A thumb release uses the thumb to trigger the release. There is a trigger that you pull with your thumb.

A BT release has no trigger and is fired of pulling your shoulderblades together


----------



## BowBoy78 (Aug 17, 2009)

corpralbarn said:


> I know ill be a little bit behind because of equipment. I have thin carbon arrows w/ blazers, a wrist release, short stabilizer. would hunter freestyle be good?


iam in the same boat
got the money from 4-h steers saved up for any setup i want but i got to get my priorities straight


----------



## Sighting In (Feb 5, 2009)

N7709K said:


> I would look for a good used one in the classifieds. From what I have heard the best learner BT release is the carter evo or evo+


The evolution is a good release to learn with. But, if you can't afford one, you don't need to go spending money on it. You can do just fine with a trigger, if you use it right. 
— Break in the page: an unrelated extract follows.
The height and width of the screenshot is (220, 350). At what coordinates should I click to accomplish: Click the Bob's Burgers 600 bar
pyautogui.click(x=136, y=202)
And like I said, get a good coach. I can't stress it enough. Join a JOAD club if that is all you can do, just make sure you have good instruction to your shooting.


----------



## N7709K (Dec 17, 2008)

With the release he has, he can't set it heavy(if its like the truefire that my cousin ahs that I have played with andyway), so its hard to shoot good with BT when the release trips too soon. You are right that he doesn't need a BT release, but if he is going to get serious he will want to get a BT or a handheld release.


----------



## corpralbarn (Jan 21, 2009)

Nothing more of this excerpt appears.